Sunday, September 6, 2020

blows dust off... hello again


Hello all, after my last post in 2016, somehow something piqued my interest and I decided to write a post.

So much has changed in the markets since 2016

So much has happened in the stock market since. We saw the 2016 stock market route, the 2018 trade war crash, and of course the 2020 pandemic crash which was all regained back.... in the US.


Much of my portfolio has evolved too (I have to... or else...)

I'd like to believe I'm growing as an investor too. Imagine if I stuck with my holdings from 2016, oh golly my returns would be as abysmal as the STI.

Back in Aug 2016, these was my portfolio:


I've evolved my portfolio throughout the years. My portfolio now lost many of the "old economy", and gained more "new economy". 

What is now gone? Hmmm, let's see what old holdings are left in my portfolio instead.

  1. Parkway Life REIT
  2. Sheng Siong
  3. DBS
  4. CMT

Used to focus "only" on dividend

Because cash is king right?

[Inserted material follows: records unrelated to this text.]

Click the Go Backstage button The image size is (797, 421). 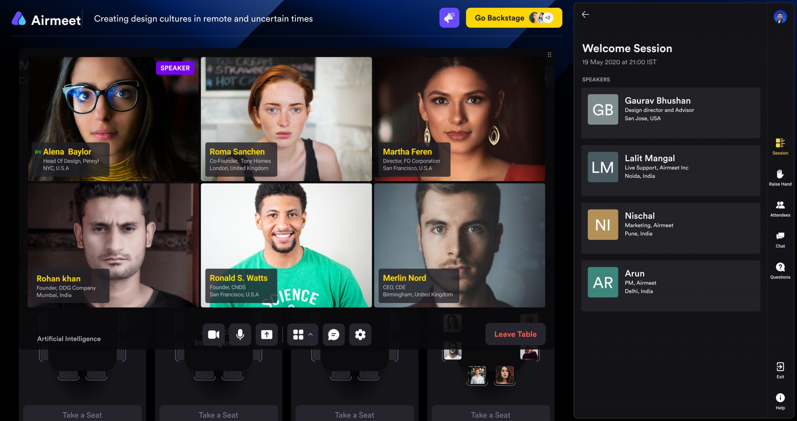tap(513, 18)
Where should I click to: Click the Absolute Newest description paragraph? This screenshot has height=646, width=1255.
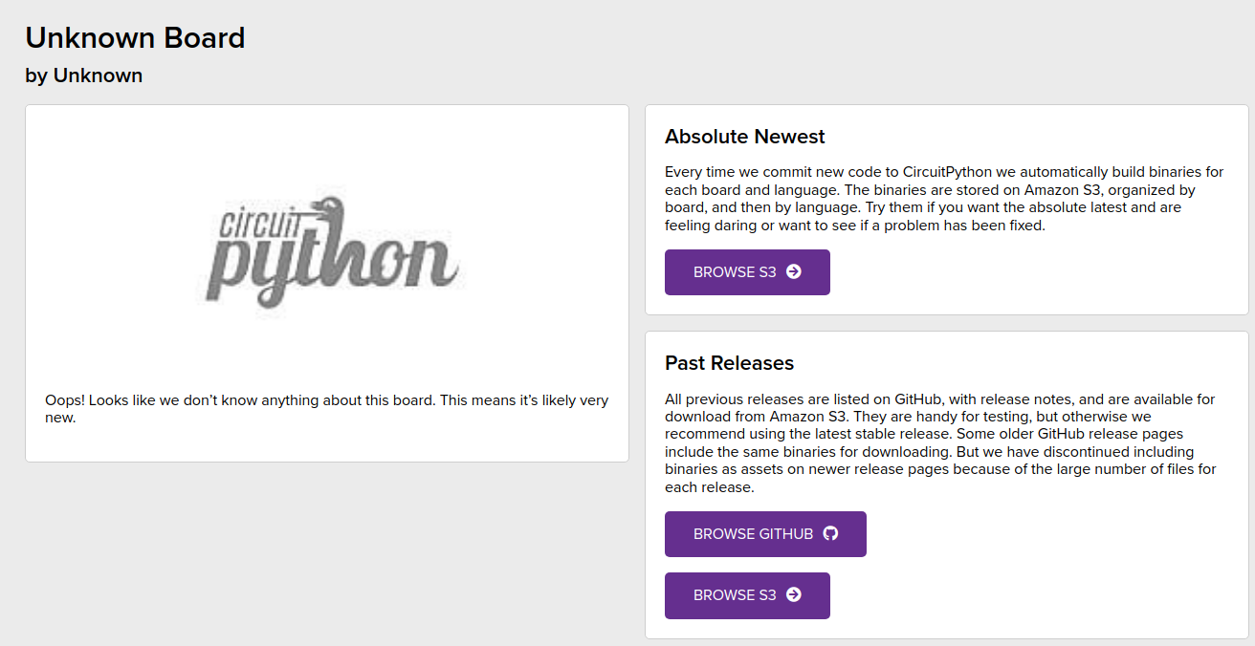pyautogui.click(x=942, y=199)
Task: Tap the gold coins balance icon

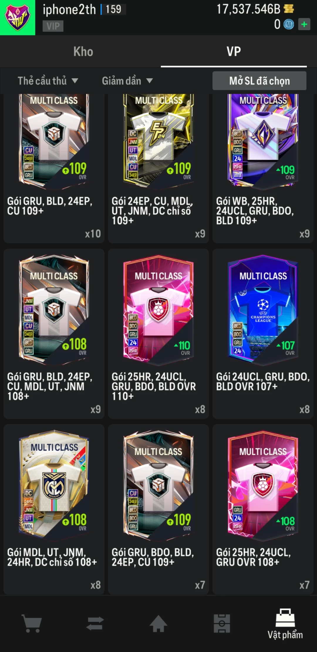Action: coord(289,9)
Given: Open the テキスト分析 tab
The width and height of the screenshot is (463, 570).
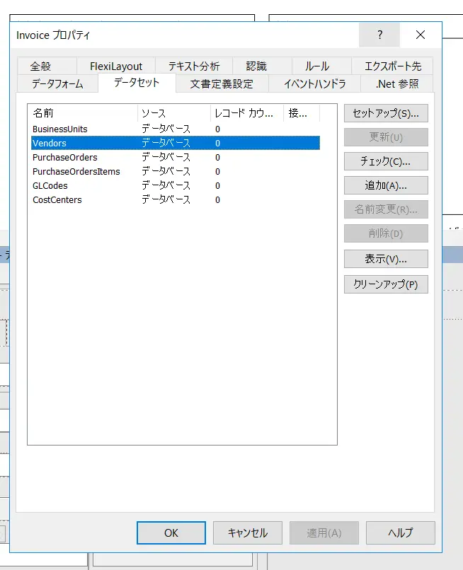Looking at the screenshot, I should tap(194, 66).
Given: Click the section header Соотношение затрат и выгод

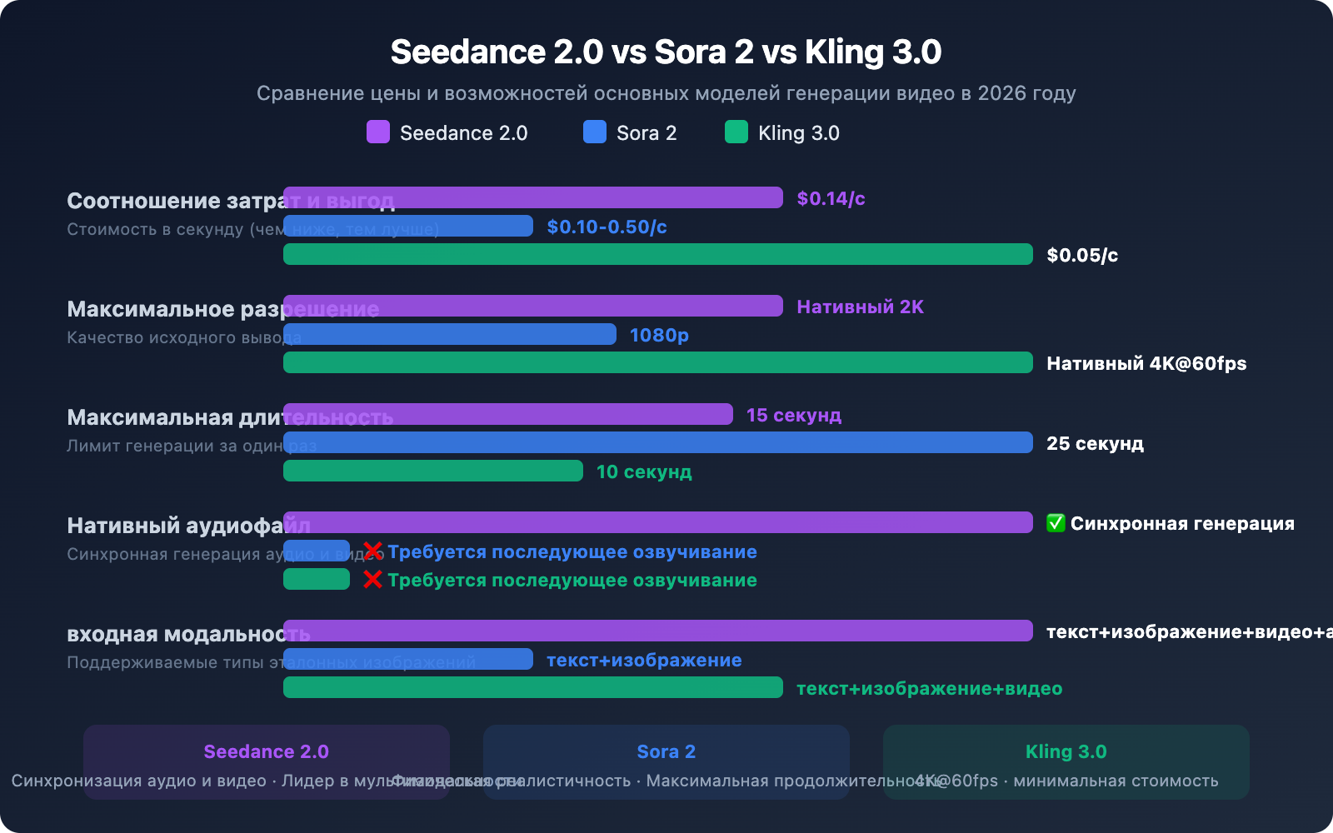Looking at the screenshot, I should (231, 201).
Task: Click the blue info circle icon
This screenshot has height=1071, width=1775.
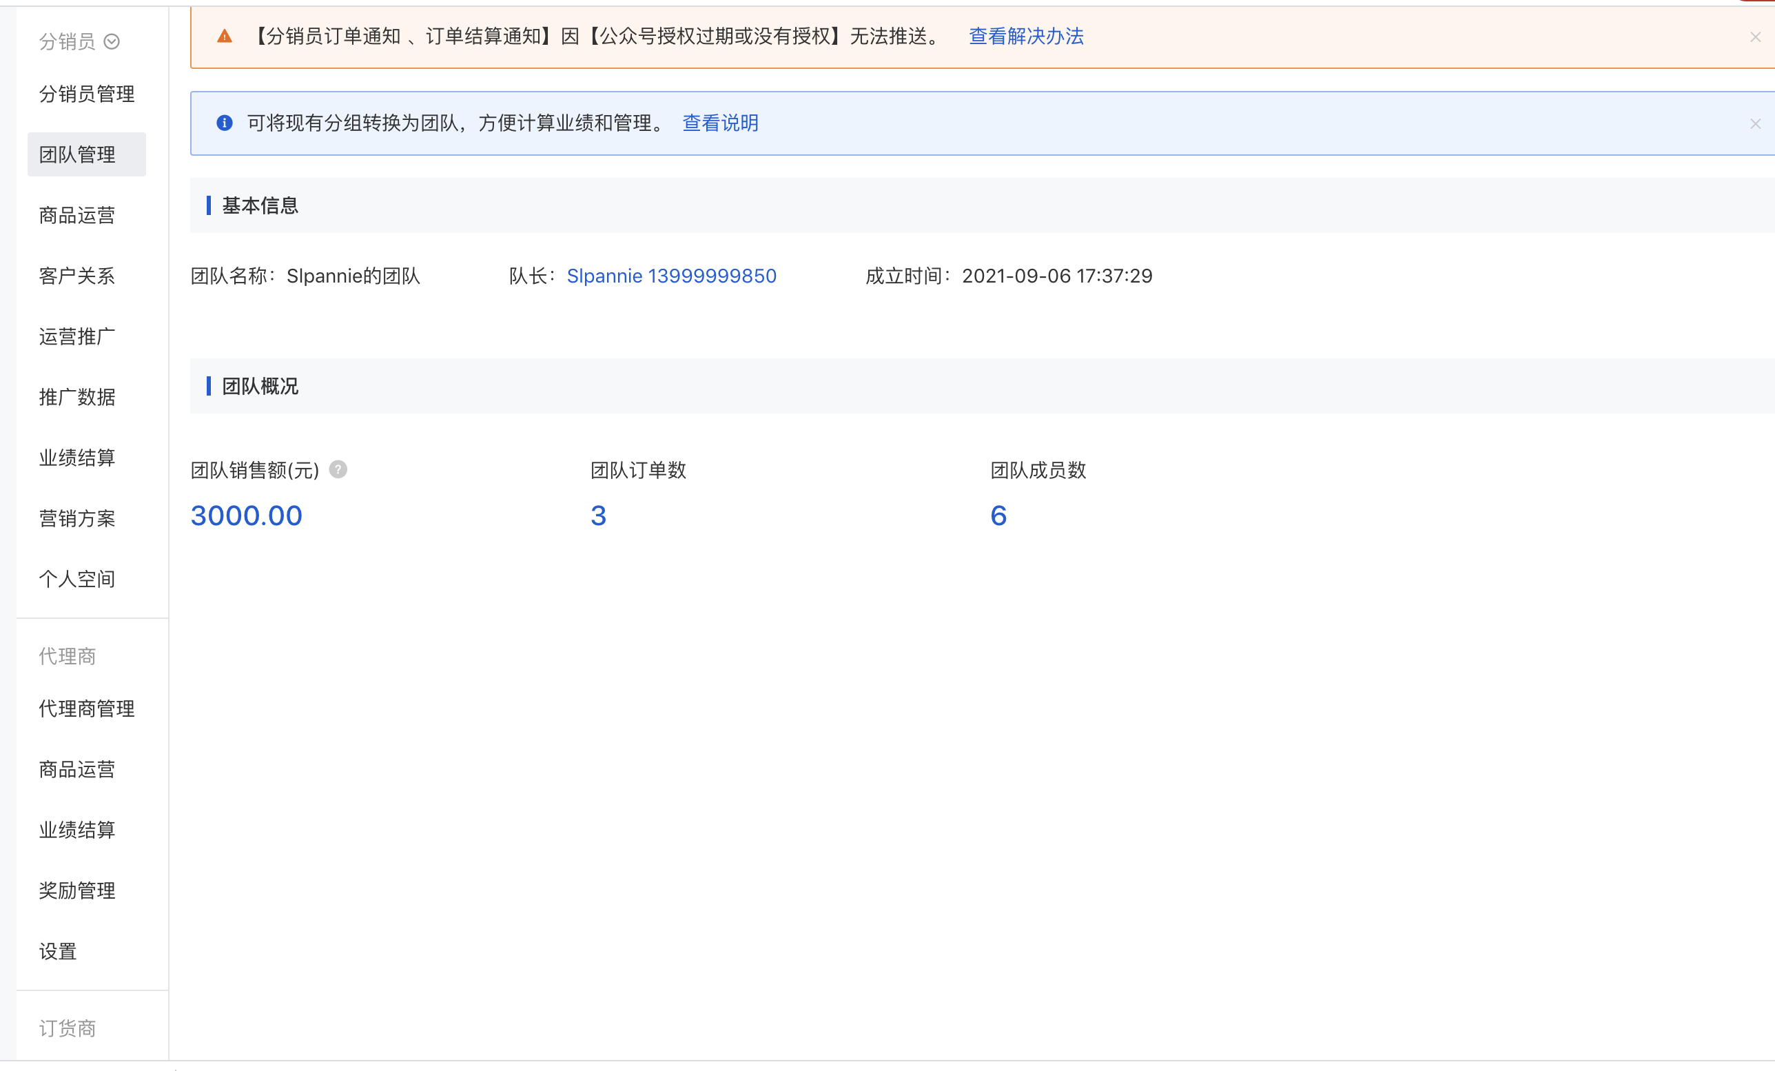Action: coord(225,123)
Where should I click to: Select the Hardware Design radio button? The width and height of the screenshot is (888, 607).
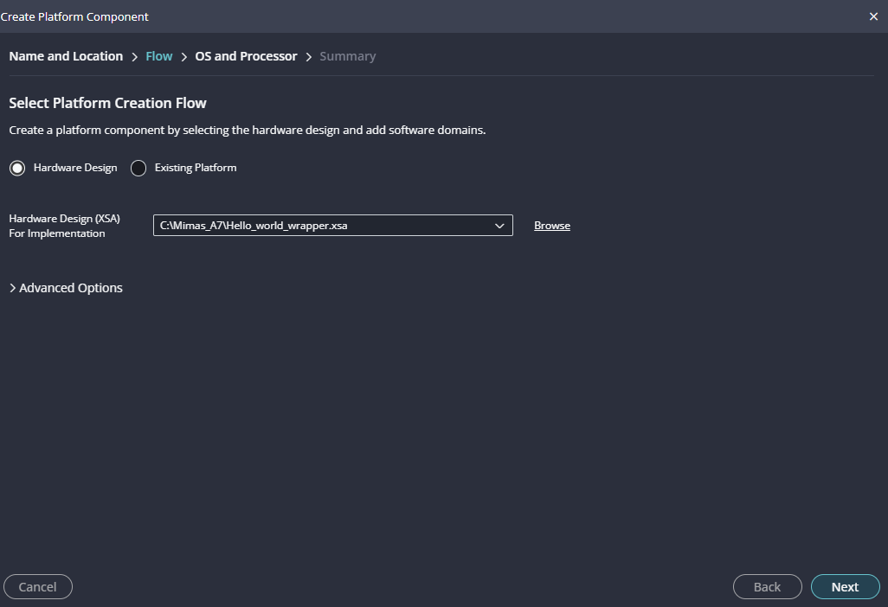point(17,168)
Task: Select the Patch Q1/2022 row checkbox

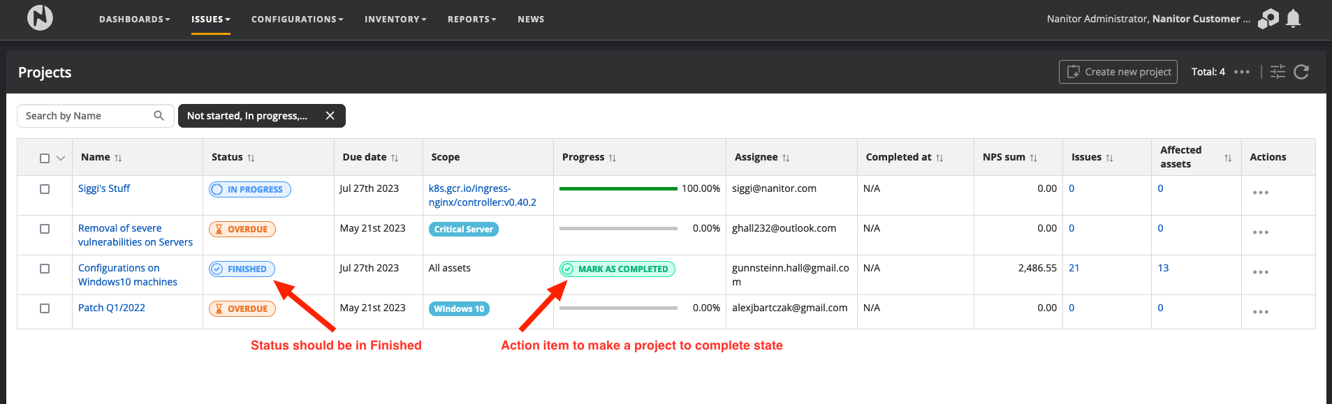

Kinda, but also not. If I'm young and have a long road ahead, the goal should also include growing the capital base. 

I've branched out to the US markets for capital growth to complement my SG dividend stocks.

See how my dividend kind of stagnated? That's because part of my portfolio is now having little or no dividend. 

I'm glad I made the pivot

The main pivoting point was in 2019. SG stocks now takes up about half of my portfolio size now (mainly REITs). 

Every time I look at my total returns vs STI vs S&P... phew.

I cannot imagine how much money will be left on the table if I stuck to what I had and refused to change...



Thoughts around my portfolio


These are the top 10 stocks. 7 of them are leaders in their own space.

  • Alphabet is king in Search
  • DBS is the financial leader here in SG
  • Microsoft, Windows & Office being almost monopolising the office and personal laptop industry
  • Sea - Shopee is now first in most of South East Asia
  • Amazon is king in USA e-commerce, AWS is number one in market share
  • Alibaba - king China
  • Netlink - fibre monopoly for residential households. 
Most of them are in healthy unrealised profit positions (no prizes for what are the laggards!)

But all in all, I'm rather alright with my portfolio.

My Port YTD returns +9.70%
STI YTD returns -19.08%
S&P YTD returns +11.24%
*these are total returns (including dividends)

Alright. First post since a long time. Shall leave it at here. My musings stop here for now.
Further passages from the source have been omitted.